Hale-Spencer started at The Enterprise as a reporter covering the Hilltowns. Since then, she has covered the Guilderland School District, and written editorials and general news, taking the reins as editor in 2000 after a three-year co-editorship with Andrew Schotz.
Hale-Spencer’s husband, Gary Spencer, was a newspaperman for 25 years, she said. He is currently the spokesman for the state’s Court of Appeals.
“He is very supportive of my long, long hours,” she said.
Hale-Spencer’s two daughters are both Cornell University graduates. “Saranac, I’m happy to say, is working here now,” Hale-Spencer said. Her daughter, Magdalena, is pursuing doctoral degrees in law and in veterinary medicine at Cornell University.
Hale-Spencer first submitted to the ISWNE columns written by late Enterprise reporter Bryce Butler, who chronicled his experiences with a cancer diagnosis.
Hale-Spencer was first named to the Golden Dozen for her March 5, 1998 editorial, “Celebrating a life,” which, the judge wrote, helped to lift the stigma against suicide.
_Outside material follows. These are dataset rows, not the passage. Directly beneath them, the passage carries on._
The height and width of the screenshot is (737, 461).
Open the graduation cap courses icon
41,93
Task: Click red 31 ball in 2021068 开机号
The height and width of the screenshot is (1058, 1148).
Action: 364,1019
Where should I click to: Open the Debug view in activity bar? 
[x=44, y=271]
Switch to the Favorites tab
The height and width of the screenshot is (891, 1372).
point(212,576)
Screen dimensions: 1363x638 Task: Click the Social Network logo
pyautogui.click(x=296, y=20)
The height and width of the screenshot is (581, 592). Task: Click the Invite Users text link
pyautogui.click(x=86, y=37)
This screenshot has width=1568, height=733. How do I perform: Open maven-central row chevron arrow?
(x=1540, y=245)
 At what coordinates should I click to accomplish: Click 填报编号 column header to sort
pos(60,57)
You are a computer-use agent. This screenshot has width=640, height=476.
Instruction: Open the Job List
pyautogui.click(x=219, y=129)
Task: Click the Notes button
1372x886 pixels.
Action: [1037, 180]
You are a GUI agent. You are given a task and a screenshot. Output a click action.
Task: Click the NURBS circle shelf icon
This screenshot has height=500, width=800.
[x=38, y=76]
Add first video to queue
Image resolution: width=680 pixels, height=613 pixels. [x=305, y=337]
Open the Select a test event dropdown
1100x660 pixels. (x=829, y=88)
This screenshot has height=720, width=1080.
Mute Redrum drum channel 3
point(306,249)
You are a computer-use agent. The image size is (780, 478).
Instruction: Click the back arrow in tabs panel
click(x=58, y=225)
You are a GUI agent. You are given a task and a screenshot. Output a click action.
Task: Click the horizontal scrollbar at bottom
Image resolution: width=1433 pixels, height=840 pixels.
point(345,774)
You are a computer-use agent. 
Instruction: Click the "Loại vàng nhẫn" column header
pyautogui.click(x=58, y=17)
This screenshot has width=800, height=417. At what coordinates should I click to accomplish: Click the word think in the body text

She was named to the Golden Dozen a second time for her March 29, 2001 editorial, “Workers can’t wait,” which detailed the plight of a local spray painter as a means of exploring President George W. Bush’s repeal of ergonomic regulations.
Her third Golden Dozen winner was the July 15, 2004 editorial, “Letter to Jordan,” written to the three young sons of Shokriea and Ali Yaghi, who had joined their father in Jordan as their mother, an American citizen, fought for her husband’s return.
Hale-Spencer is the first New Yorker to receive the Golden Quill.
“It was a wonderful opportunity to get to meet people who come from all different places, but share a common mission,” she said. “I was honored to be part of it.”